Controversial legacy?
“According to the story Duston later told Puritan minister Cotton Mather, her captors promptly killed her baby by dashing “the Brains of the Infant, against a Tree.”
I’m part Cherokee and there is no controversy in this story as far as I am concerned. After what they did to her baby all bets were off and she killed and scalped those indians.
Getting one's brains dashed out on a tree or rock was actually quicker and more humane.
There has always been brutality.
History is what it is.
That she killed the children, I guess, is controversial to some. I’m not sure what she was supposed to do. Leave them alive to fend for themselves? Was one old enough to do that? Would that one have gotten him or herself to other Indians soon enough that they could hunt down and go after Hannah and the other two and catch up with them?
Take the kids with them? They would have made noise whereas Hannah and the other two would have wanted to keep as quite as possible when traveling in areas where they thought they could be heard.
Tie the kids up? Maybe they would have been found before they died of thirst but long after Hannah and the other two were far enough away they couldn’t be tracked down. But maybe they would have died a slow death.
History cannot be judged in the rear view mirror.
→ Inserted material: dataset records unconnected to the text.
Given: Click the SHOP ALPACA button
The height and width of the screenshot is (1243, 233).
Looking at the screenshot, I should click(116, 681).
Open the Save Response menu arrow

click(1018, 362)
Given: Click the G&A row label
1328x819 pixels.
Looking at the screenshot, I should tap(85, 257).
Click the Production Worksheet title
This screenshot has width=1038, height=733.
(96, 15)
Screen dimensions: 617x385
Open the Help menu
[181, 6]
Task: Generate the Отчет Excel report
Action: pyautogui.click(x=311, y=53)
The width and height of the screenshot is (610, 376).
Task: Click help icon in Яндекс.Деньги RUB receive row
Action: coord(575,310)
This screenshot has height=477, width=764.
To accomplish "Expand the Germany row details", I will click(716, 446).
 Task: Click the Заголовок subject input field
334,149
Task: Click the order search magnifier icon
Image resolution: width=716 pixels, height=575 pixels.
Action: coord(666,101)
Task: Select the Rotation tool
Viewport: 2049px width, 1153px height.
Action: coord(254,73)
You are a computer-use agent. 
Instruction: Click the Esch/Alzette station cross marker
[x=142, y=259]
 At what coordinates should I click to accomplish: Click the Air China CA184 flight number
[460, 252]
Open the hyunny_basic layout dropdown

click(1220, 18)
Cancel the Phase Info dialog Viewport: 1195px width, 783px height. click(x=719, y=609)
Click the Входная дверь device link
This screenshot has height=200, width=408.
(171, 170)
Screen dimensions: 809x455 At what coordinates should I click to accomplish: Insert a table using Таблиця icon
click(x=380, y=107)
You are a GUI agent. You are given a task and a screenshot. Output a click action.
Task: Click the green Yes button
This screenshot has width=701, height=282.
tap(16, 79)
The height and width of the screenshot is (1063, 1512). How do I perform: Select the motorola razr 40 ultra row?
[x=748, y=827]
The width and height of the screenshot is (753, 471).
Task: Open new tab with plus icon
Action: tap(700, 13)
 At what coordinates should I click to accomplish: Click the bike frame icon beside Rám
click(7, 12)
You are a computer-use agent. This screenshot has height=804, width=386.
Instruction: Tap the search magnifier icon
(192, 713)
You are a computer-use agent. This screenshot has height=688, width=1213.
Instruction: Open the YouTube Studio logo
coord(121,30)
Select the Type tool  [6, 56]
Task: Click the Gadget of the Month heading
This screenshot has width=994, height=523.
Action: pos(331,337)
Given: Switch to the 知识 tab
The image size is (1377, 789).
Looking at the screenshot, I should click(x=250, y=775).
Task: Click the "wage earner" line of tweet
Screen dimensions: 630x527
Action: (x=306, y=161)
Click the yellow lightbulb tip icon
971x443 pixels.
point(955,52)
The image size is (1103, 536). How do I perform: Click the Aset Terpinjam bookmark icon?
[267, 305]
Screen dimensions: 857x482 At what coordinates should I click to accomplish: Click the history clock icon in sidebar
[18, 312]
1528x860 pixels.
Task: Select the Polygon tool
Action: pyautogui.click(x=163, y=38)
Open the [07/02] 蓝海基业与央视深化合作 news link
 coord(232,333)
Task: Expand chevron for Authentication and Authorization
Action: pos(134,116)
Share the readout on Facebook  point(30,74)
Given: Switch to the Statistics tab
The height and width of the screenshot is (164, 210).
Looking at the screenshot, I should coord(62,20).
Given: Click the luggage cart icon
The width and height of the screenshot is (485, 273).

Sounds like a normal reaction to a situation like that, in my book.
Stories about what happened to captives in those situations makes hers a reasonable response.
God bless her.
I read the story as published by Charles C. Coffin, who wrote a series of books about the settling of North America and the founding of the United States.
That story was in the volume titled, “The Story of Liberty”. It was written for grade school students in the late 1800s. The language and syntax would probably stump most college students today. I’m not sure they would even be able to comprehend the stories, let alone the ultimate gist.
In any event, the Indian “children” were teenage warriors, old enough to butcher settlers without mercy. Hannah testified that her husband and 9 other children were working in the fields after she had just given birth to their 10th child, when the raiding party, supplied and financed by French Jesuits, descended upon them.
The rest of her family were barely able to escape with their lives, the raiding party happy to take Hannah and her midwife to sell into slavery in Canada, after murdering Hannah’s newborn right in front of her.
Charles C. Coffin was also a well known Civil War correspondent.